Attachment #264034 - Flags: review?(dbaron) → review-
The problems with the code are: * that it backs out most of the recent changes to the files you're changing * that it adds a good bit of code for two features that can be done in simpler and more robust ways * that I don't see how you're going to write useful tests, passing on multiple platforms, for the features you're adding
There are many aspects of the setup that can affect the precise rendering: * OS * Which fonts are installed (especially for MathML). * Text smoothing settings, such as "Turn off text smoothing for font sizes  and smaller" on Mac. * Scrollbar button location (Mac). * Scrollbar width (see bug 373456). * Display * DPI, especially if it's so high that 1 CSS pixel is 2 device pixels. * LCD vs. CRT, unless subpixel rendering is disabled. * Firefox settings * Default font. * Minimum font size. * Default link and text color. Because there are so many possible combinations of settings that affect rendering, I think that storing one PNG "reference rendering" in CVS per platform will not work. Instead, I think any "stored-image" reftests will be limited to detecting *changes* on a specific machine. (For certain features that can be tested without text, such as the CSS block model or SVG shapes, it might be possible to make a single reference image. But not for MathML...)
Note that this is not about storing the .png files in CVS. It is mostly about complementing reftest with a little extra that is useful for some situations (assuming of course that the patch is technically OK and doesn't undo anything that you guys want).
Two things: 1) Sorry about uploading a patch that backed out earlier changes.
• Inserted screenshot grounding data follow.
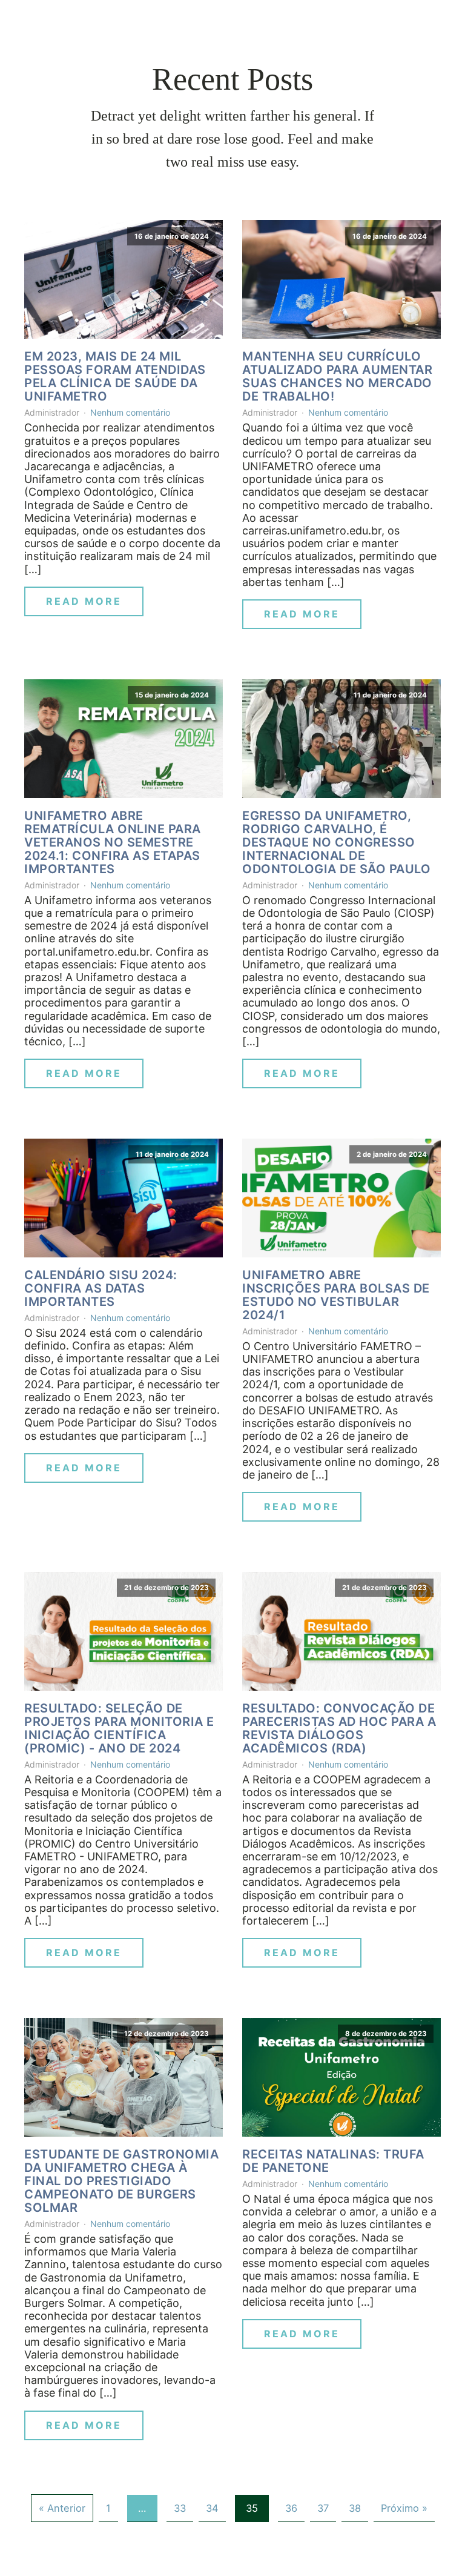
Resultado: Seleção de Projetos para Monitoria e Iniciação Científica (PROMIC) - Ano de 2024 (119, 1728)
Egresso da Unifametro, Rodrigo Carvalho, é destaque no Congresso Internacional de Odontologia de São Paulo (336, 842)
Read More (84, 601)
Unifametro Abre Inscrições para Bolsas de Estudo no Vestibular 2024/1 (336, 1295)
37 (323, 2508)
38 (355, 2508)
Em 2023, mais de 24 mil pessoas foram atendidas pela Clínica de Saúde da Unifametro (115, 376)
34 (212, 2508)
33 (180, 2508)
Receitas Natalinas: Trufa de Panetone (333, 2161)
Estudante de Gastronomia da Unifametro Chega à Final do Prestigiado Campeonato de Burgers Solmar (121, 2181)
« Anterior (62, 2508)
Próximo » (404, 2508)
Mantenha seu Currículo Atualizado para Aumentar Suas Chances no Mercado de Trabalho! (337, 376)
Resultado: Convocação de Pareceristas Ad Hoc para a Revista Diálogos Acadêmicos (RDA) (339, 1728)
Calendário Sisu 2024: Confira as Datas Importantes (100, 1288)
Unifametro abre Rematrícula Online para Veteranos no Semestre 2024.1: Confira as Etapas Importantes (112, 842)
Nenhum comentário (130, 412)
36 (291, 2508)
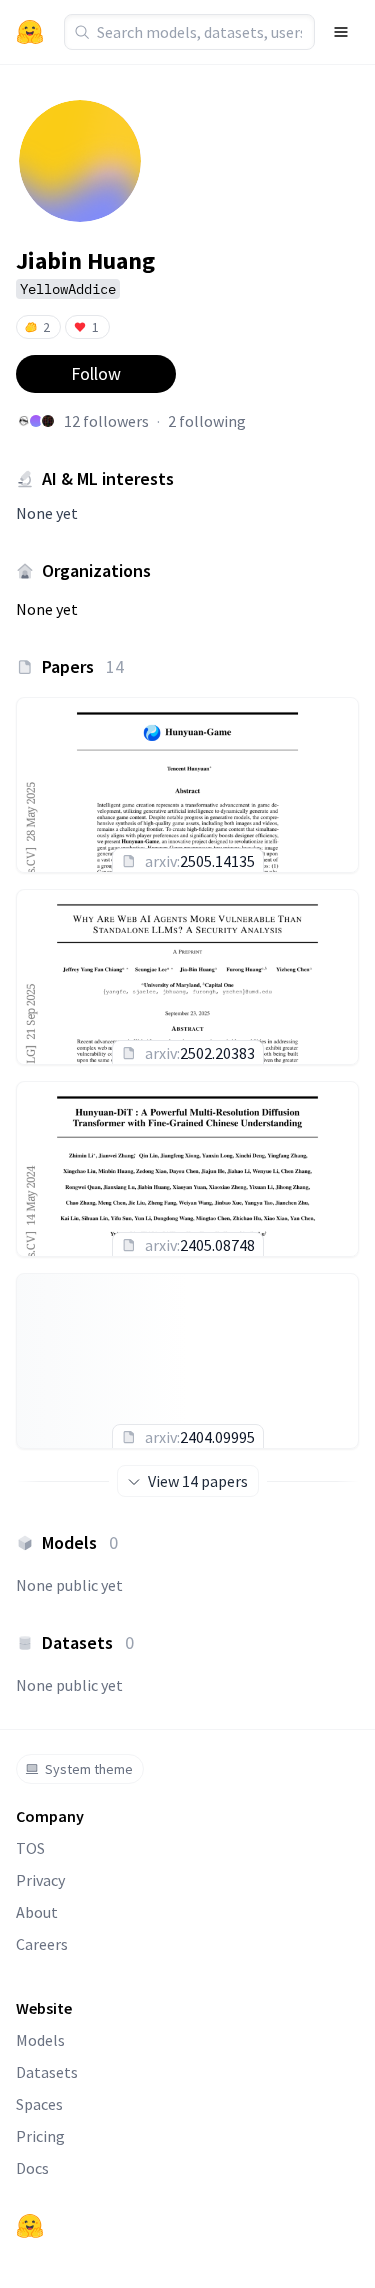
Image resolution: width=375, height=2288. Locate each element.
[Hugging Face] (30, 2226)
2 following (207, 421)
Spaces (39, 2104)
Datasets (47, 2072)
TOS (30, 1848)
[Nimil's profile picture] (36, 421)
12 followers (106, 421)
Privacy (40, 1880)
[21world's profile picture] (48, 421)
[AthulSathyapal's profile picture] (24, 421)
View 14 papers (198, 1481)
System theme (89, 1769)
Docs (32, 2168)
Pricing (40, 2136)
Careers (42, 1944)
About (37, 1912)
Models (40, 2040)
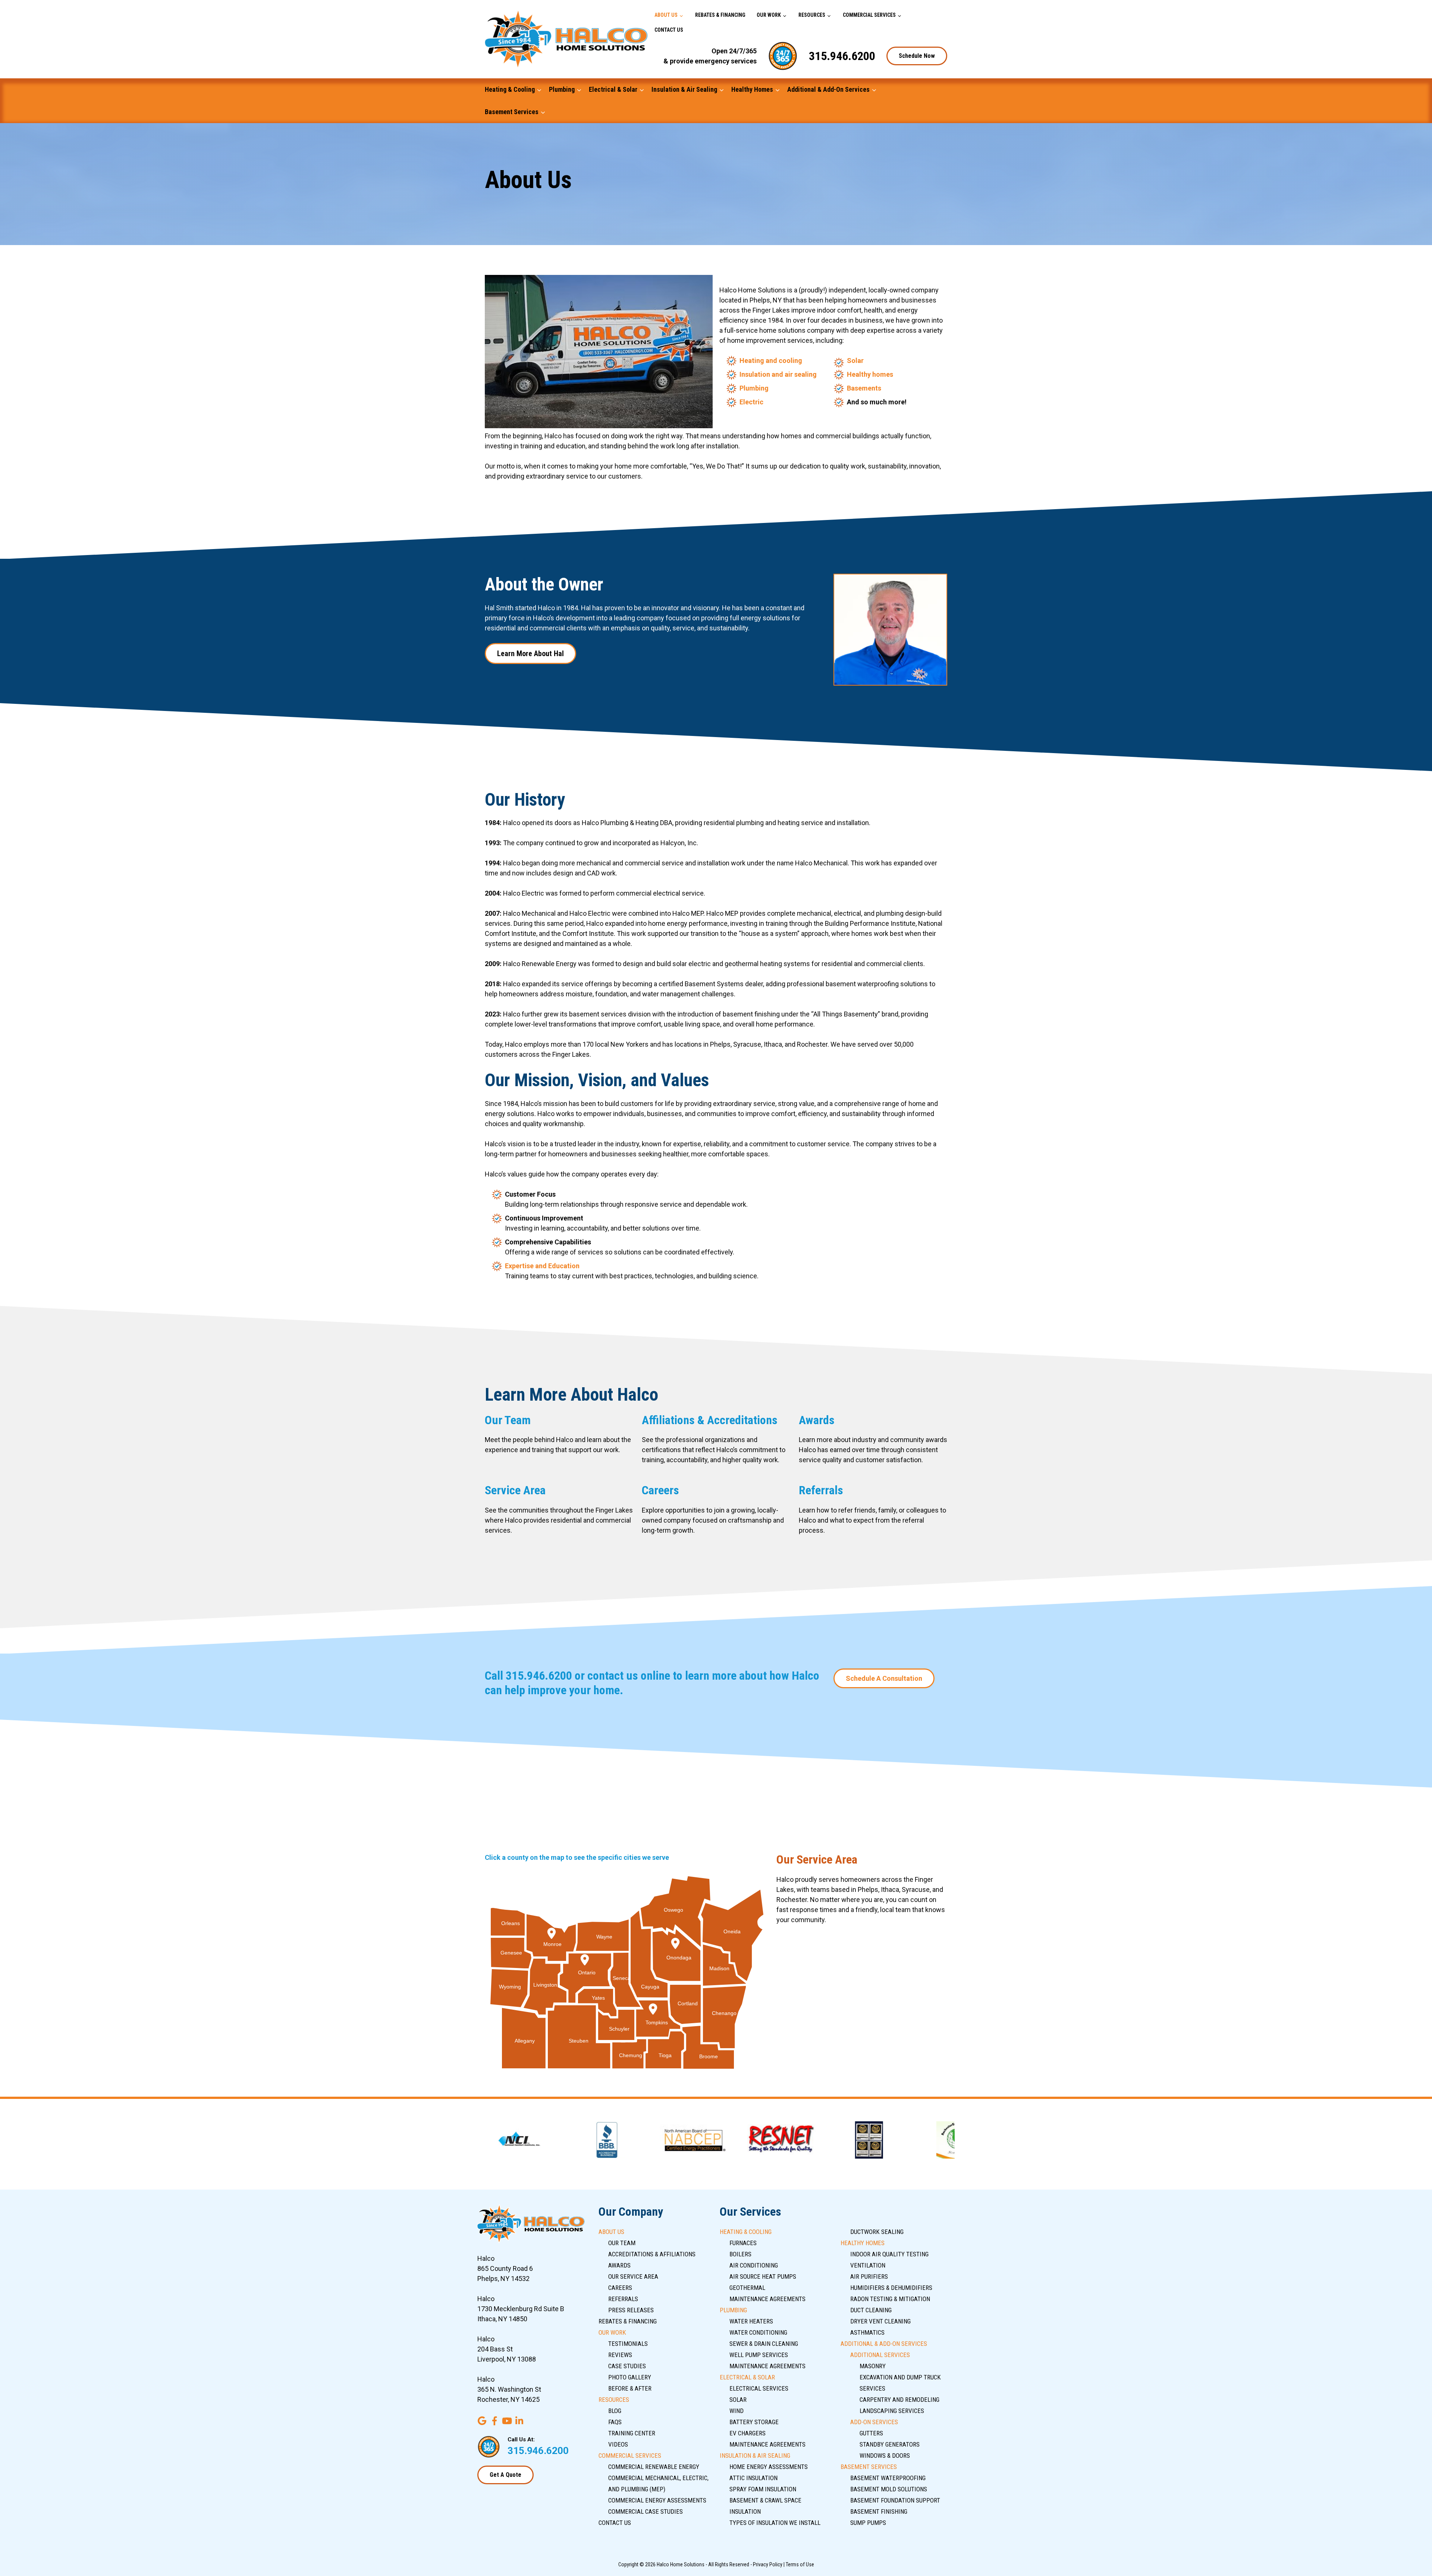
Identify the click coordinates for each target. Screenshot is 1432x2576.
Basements (864, 388)
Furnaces (743, 2243)
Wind (736, 2410)
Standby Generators (890, 2444)
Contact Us (668, 30)
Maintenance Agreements (767, 2299)
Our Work (769, 15)
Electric (751, 402)
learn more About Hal (530, 653)
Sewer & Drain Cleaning (763, 2343)
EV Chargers (747, 2433)
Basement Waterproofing (888, 2478)
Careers (660, 1490)
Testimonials (628, 2343)
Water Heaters (751, 2321)
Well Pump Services (758, 2355)
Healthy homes (870, 374)
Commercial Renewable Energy (653, 2466)
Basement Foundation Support (895, 2500)
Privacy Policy (767, 2564)
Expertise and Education (542, 1266)
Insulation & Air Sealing (684, 89)
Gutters (871, 2433)
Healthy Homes (752, 89)
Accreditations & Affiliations (651, 2254)
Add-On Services (874, 2422)
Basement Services (511, 112)
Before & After (629, 2388)
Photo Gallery (629, 2377)
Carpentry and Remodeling (899, 2399)
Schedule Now (917, 55)
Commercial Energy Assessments (657, 2500)
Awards (817, 1420)
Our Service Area (633, 2276)
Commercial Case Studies (645, 2511)
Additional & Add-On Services (828, 89)
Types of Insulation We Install (774, 2522)
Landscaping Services (892, 2410)
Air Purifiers (869, 2276)
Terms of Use (800, 2564)
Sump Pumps (868, 2522)
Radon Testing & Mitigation (890, 2299)
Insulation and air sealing (778, 374)
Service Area (515, 1490)
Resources (811, 15)
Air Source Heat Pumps (762, 2276)
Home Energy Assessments (768, 2466)
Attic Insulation (753, 2478)
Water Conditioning (758, 2332)
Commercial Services (869, 15)
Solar (855, 360)
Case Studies (627, 2366)
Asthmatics (867, 2332)
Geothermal (747, 2287)
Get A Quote (505, 2474)
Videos (618, 2444)
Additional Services (880, 2355)
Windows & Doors (885, 2455)
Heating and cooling (770, 360)
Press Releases (631, 2310)
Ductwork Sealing (877, 2231)
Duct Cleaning (871, 2310)
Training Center (631, 2433)
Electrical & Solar (613, 89)
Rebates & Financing (720, 15)
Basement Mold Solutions (888, 2489)
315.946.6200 (842, 56)
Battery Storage (754, 2422)
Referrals (821, 1490)
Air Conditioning (753, 2265)
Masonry (873, 2366)
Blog (614, 2410)
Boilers (740, 2254)
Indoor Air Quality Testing (889, 2254)
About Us (666, 15)
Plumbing (562, 89)
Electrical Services (758, 2388)
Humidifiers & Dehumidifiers (891, 2287)
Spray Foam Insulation (762, 2489)
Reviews (620, 2355)
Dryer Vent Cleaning (880, 2321)
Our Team (508, 1420)
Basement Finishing (878, 2511)
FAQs (615, 2422)
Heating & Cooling (510, 89)
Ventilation (867, 2265)
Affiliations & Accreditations (710, 1420)
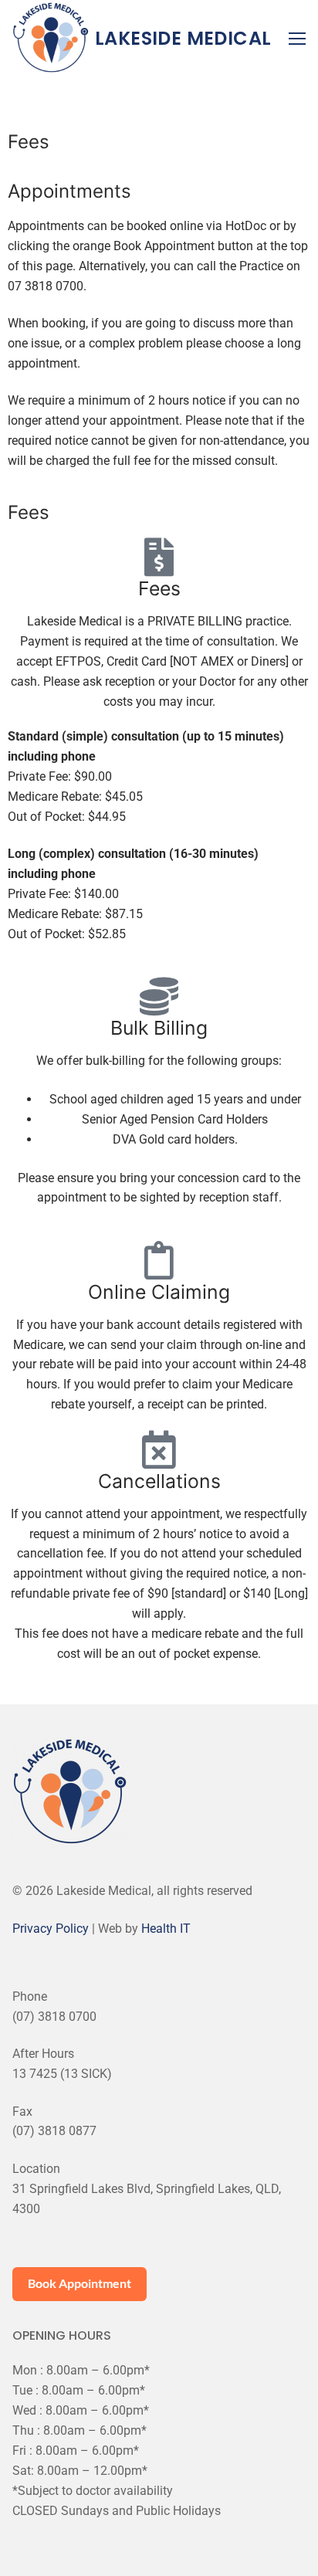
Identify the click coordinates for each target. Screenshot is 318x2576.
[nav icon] (297, 38)
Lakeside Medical (183, 38)
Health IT (166, 1928)
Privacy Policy (50, 1928)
I will be more careful about that. 2) Even if image-comparison testing is only reliable per machine, it will still be worthwhile. Lots of things about automated testing are machine-specific. That is why most automated testing is done on machines dedicated to automated testing and set up and maintained for that purpose. As MoCo does with the QA lab machines. If tests are machine specific, that certainly means image do not get checked in, but there are other workflows that will still work. I have a very clean patch that just does the image comparison. I am trying to clean up the version that does the image generation. It is harder to do this right while I am rowing against the river, so to speak. But if that is how I must do it, that is how I will do it. A new patch will be coming soon.
Component: Layout → Reftest
Product: Core → Testing
Version: Trunk → unspecified
This is a mass change. Every comment has "assigned-to-new" in it. I didn't look through the bugs, so I'm sorry if I change a bug which shouldn't be changed. But I guess these bugs are just bugs that were once assigned and people forgot to change the Status back when unassigning.